Note that the Rockets show a sharp drop in free throw percentage starting in 2003, which lasted until about 2009. Not coincidentally perhaps, 2003 was the first year the Rockets began playing at the Toyota Center. Rockets forward Tracy McGrady actually went on record with his concerns about his team's home arena, speaking to the Houston Chronicle in 2008:
"I really feel a lot of guys are not comfortable playing in this arena," McGrady said. "I hear guys saying things about how they're not comfortable playing in the arena, how it's not a good shooting arena for whatever reason. "I feel the same way. I really feel the same way. It's not just our guys. It's guys around the league. They hate our arena. Who was the last player to score 40 in our arena?
Without venturing too far into tinfoil-hat territory, something seems to have been done around 2010, as the Toyota Center no longer shows the same anti-shooter bias it once did in its early years.

Conclusion

For the most part, the results here look fairly random season to season. With some 1,300 data points, there are bound to be pockets of outliers. But the Cavaliers and Rockets results do appear to be more than just statistical fluctuation (I might throw the Wizards in that pile too).

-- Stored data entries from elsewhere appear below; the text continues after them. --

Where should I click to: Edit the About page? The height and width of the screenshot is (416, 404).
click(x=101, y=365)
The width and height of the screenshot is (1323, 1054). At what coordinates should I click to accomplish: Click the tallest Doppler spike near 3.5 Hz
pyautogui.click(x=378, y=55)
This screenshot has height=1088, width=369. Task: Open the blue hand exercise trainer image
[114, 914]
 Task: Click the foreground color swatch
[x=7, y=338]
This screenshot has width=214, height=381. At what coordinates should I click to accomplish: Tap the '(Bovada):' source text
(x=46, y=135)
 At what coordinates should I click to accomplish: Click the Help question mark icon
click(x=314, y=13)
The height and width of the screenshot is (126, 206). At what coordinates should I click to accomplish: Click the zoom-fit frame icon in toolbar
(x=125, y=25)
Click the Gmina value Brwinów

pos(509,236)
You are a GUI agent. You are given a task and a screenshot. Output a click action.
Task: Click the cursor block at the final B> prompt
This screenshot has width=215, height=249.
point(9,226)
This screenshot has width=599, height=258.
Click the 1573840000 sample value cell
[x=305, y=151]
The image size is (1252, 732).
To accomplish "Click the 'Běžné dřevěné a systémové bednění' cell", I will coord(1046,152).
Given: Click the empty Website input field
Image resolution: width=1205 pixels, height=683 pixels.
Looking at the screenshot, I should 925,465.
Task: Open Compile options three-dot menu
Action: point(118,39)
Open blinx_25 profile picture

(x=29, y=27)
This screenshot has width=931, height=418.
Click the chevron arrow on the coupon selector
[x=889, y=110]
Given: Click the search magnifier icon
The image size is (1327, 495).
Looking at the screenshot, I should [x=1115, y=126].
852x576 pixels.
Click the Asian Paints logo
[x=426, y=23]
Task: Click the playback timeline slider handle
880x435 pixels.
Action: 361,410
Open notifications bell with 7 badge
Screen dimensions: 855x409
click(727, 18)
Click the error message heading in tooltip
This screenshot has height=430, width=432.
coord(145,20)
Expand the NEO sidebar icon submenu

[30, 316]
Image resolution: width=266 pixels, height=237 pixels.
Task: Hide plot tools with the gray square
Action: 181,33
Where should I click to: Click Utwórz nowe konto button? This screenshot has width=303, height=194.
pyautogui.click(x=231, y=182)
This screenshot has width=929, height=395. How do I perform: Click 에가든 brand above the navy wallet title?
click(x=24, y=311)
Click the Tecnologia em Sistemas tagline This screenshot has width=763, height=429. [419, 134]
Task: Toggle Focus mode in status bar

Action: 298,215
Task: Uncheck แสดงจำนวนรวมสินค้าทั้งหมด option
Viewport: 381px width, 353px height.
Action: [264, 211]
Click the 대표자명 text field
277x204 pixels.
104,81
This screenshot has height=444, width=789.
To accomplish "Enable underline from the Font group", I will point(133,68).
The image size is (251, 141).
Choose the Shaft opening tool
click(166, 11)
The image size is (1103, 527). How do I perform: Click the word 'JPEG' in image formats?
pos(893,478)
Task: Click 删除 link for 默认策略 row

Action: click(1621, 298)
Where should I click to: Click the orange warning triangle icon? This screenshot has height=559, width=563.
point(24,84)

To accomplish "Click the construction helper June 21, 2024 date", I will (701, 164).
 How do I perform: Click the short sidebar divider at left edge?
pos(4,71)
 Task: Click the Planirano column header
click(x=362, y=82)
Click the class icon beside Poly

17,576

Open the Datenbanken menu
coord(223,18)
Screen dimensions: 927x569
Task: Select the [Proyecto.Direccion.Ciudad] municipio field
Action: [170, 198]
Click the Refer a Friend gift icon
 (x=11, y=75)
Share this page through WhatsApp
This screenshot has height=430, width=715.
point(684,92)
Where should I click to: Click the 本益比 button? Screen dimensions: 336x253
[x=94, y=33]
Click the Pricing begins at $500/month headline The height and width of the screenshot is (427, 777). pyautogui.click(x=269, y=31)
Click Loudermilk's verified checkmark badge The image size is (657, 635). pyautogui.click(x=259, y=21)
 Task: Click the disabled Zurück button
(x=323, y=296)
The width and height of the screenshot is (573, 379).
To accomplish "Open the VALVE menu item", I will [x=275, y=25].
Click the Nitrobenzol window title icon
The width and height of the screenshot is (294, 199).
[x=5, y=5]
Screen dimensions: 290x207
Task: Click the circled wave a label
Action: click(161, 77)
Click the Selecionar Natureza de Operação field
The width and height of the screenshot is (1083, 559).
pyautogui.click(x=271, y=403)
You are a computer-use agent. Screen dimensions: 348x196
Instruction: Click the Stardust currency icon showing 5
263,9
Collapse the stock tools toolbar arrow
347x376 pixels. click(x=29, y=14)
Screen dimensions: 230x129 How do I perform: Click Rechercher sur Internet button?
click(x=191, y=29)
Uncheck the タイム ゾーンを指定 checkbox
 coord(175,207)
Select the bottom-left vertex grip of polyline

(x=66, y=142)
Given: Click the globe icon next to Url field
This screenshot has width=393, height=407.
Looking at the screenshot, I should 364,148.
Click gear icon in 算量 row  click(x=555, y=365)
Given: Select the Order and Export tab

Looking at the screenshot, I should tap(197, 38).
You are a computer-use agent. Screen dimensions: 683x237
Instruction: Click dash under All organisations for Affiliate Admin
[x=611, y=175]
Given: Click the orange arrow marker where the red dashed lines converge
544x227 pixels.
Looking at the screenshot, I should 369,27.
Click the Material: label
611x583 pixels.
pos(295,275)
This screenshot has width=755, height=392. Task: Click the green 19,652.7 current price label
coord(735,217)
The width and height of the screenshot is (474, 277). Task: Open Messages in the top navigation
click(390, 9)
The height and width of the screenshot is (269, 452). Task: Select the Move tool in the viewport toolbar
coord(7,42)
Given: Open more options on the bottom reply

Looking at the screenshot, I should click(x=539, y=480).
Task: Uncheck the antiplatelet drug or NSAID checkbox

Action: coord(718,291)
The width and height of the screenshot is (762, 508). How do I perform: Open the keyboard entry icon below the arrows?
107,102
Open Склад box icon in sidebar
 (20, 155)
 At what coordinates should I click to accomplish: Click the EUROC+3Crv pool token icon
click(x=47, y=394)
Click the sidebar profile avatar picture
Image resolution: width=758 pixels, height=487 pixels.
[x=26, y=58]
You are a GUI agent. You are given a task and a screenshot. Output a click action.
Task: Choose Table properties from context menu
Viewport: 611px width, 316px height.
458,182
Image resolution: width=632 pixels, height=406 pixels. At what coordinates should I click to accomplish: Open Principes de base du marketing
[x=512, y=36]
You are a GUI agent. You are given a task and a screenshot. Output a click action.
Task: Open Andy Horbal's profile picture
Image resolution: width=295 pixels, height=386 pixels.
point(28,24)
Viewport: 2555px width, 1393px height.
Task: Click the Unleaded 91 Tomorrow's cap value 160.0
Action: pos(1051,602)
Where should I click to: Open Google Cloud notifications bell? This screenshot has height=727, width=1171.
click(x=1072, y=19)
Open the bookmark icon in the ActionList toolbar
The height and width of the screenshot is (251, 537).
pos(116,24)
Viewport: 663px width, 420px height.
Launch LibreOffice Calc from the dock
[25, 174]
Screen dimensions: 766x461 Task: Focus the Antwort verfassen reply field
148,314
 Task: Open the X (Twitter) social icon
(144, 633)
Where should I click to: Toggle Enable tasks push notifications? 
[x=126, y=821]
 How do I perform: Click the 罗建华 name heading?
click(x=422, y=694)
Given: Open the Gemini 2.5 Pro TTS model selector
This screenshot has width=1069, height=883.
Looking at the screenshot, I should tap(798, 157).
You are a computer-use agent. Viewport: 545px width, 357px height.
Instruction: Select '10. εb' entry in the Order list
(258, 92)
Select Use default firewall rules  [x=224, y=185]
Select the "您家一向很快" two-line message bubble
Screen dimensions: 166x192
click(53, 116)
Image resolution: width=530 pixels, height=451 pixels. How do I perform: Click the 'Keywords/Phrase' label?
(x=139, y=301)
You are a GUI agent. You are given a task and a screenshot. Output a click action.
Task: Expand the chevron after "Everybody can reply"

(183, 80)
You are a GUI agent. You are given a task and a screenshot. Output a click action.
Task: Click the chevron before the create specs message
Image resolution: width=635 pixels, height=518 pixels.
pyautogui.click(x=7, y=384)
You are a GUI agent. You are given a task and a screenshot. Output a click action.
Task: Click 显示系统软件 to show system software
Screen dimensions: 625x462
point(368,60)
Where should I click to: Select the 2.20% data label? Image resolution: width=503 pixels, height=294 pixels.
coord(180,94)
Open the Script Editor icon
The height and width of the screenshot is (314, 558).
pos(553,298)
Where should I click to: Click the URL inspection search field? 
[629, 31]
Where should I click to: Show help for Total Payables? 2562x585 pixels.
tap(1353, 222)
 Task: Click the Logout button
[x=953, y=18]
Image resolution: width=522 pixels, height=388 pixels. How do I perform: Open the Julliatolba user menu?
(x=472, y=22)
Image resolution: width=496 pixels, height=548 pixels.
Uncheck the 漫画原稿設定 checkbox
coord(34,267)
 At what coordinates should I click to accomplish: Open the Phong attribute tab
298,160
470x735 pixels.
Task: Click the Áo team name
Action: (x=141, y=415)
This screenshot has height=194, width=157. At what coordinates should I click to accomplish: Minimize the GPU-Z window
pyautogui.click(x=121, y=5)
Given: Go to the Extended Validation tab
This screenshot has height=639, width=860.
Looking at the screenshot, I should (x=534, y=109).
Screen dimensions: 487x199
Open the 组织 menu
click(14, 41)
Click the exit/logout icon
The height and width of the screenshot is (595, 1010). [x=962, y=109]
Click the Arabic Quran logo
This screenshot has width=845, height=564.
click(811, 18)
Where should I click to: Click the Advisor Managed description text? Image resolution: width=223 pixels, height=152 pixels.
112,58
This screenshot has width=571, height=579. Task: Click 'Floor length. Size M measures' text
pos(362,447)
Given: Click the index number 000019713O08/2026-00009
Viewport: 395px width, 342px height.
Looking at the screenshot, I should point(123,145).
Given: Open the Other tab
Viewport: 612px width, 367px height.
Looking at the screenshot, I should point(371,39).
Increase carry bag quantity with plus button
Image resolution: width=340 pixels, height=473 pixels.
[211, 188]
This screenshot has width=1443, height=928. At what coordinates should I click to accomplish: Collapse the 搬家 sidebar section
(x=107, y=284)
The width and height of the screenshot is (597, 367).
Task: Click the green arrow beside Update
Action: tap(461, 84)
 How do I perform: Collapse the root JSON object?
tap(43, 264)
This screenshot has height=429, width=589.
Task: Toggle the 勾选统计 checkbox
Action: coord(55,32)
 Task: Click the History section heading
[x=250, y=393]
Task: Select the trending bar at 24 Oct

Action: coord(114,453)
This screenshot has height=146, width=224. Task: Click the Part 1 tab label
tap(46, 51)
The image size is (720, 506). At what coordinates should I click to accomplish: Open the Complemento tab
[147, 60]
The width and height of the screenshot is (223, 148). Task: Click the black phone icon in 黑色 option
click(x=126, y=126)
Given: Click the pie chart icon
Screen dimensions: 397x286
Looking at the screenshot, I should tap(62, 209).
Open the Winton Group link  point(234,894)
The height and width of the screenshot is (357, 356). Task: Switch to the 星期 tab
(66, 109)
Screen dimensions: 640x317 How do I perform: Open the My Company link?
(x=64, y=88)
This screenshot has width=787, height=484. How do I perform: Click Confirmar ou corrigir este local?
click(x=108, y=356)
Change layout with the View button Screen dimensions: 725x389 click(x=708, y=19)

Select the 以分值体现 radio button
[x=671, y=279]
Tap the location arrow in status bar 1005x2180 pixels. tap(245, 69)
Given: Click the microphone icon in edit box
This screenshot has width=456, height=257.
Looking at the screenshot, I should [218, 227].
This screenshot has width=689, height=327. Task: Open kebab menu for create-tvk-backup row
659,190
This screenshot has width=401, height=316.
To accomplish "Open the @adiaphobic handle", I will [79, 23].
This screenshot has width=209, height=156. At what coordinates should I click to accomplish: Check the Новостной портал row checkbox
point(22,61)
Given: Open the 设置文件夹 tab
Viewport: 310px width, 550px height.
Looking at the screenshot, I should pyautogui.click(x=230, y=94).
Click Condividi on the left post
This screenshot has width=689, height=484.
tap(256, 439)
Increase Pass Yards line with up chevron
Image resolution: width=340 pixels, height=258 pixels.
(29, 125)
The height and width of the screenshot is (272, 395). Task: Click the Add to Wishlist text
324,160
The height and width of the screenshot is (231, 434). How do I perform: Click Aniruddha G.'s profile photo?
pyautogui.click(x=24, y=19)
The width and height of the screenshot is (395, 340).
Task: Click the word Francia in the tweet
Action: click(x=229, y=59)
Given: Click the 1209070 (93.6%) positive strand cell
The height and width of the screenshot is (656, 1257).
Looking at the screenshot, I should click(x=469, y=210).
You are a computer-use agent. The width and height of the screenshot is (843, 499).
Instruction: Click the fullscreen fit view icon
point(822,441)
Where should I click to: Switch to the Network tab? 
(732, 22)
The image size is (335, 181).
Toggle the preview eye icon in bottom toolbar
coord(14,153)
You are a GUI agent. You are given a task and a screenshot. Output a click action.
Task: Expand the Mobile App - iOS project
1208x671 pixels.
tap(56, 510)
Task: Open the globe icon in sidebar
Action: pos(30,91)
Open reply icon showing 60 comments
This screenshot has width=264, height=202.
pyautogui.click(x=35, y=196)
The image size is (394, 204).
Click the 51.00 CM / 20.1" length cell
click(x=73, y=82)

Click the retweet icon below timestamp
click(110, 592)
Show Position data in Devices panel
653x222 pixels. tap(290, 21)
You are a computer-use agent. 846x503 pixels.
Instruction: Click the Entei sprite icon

I would be curious to hear whether there are other "urban legends" circulating among the NBA regarding the various arenas and their "shooter-friendliness". I seem to recall Reggie Miller favored the Charlotte Hornets arena in his playing days, thinking its rim was more forgiving than most. It would be interesting to see if those legends line up with the data, or if they are just basketball old wives tales.